Social Security has set out two different methods for lawyers to get paid.  The first method is called a fee agreement process and the second is called the fee petition process.  The fee agreement process is simple – if you and your lawyer enter into a contingency contract based on past due benefits that calls for payment of 25% or less of past due benefits, with a cap of $5,300, Social Security will automatically withhold and pay the lawyer 25% of past due benefits up to $5,300 without any need for the lawyer to file a detalied time and billing statement.

On the other hand, if the fee contract does not provide for a contingency or if there are more than one lawyer claiming a fee, then any lawyer claiming a fee will have to file a detailed fee petition, setting out time records, expenses claimed and other billable time.

Almost every contingency fee contract I have ever seen provides that in the event that the client terminates the attorney, the attorney has the right to ask for fees representing work actually done.  Legal services are not free.  A "no fee unless you win" contract is a trade off – the client can retain counsel without paying up front fees, and the lawyer takes the risk that the judge will not approve the case in exchange for a percentage of the recovery that may or may not equal to the amount of time expended in the case.  If, however, the client terminates the contract prior to the time that the case goes before the judge, the lawyer can and will ask Social Security to approve a fee based on the time actually expended by the lawyer.

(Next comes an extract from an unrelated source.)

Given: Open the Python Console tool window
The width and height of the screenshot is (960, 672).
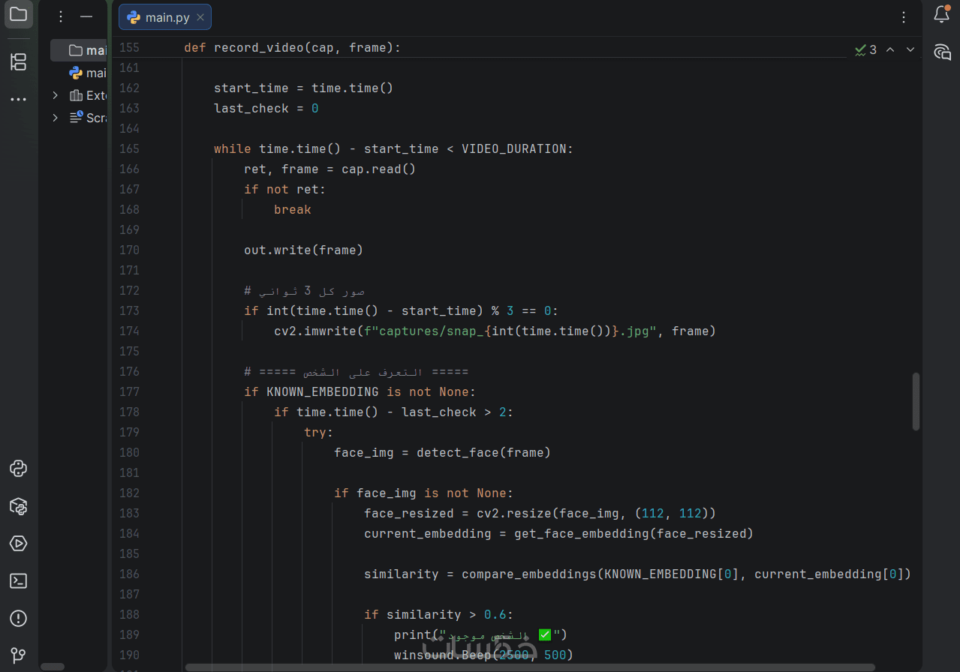Looking at the screenshot, I should pyautogui.click(x=18, y=469).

So, if you terminate your lawyer in the middle of your case, that lawyer will most likely file a fee petition asking for fees representing time expended.  The new lawyer will not be permitted to enter in to a 25% fee agreement, and he, too will have to file a fee petition to get his fees approved.

What is the practical impact of all this?  You may end up paying more than 25% of your past due benefits as a fee, since any and all of your lawyers will be claiming a fee based on time expended.  Another issue – many busy disability lawyers don’t want to mess with fee petitions.  Fee petitions require a lot of time and often the time claimed will end up less than what the attorney would have earned under a 25% contingency.  Fee petitions can be filed whether or not a case is approved by the judge – as a practical matter, however, disability claimants have very little money and if the case is not approved there is no way to actually collect.  In my practice, for example, I almost never accept cases where there has been another lawyer who will be claiming a fee – I have enough less complicated cases in my file cabinet and I don’t need the hassle.

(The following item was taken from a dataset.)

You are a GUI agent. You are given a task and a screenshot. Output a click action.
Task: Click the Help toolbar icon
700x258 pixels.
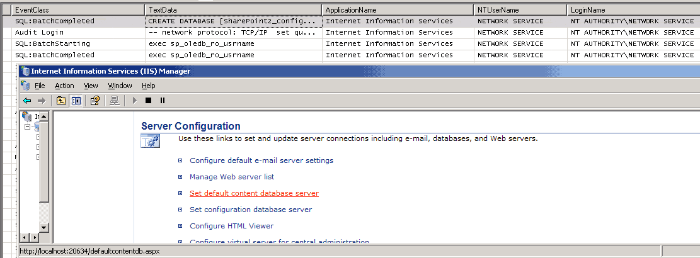click(95, 100)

If your prior lawyer will waive any claim for fees, the new lawyer can use the expedited fee agreement process.

In my experience, many lawyers will be reluctant to take on a client who has fired a prior attorney.  Our law school professors and our malpractice carriers advise us to avoid clients who have fired prior counsel because those clients are the ones who are most likely to be unhappy with a lawyer’s work, regardless of the outcome.

Therefore, unless your lawyer is clearly incompetant, ill or dead, I would urge any disability claimant to stay the course with his present counsel.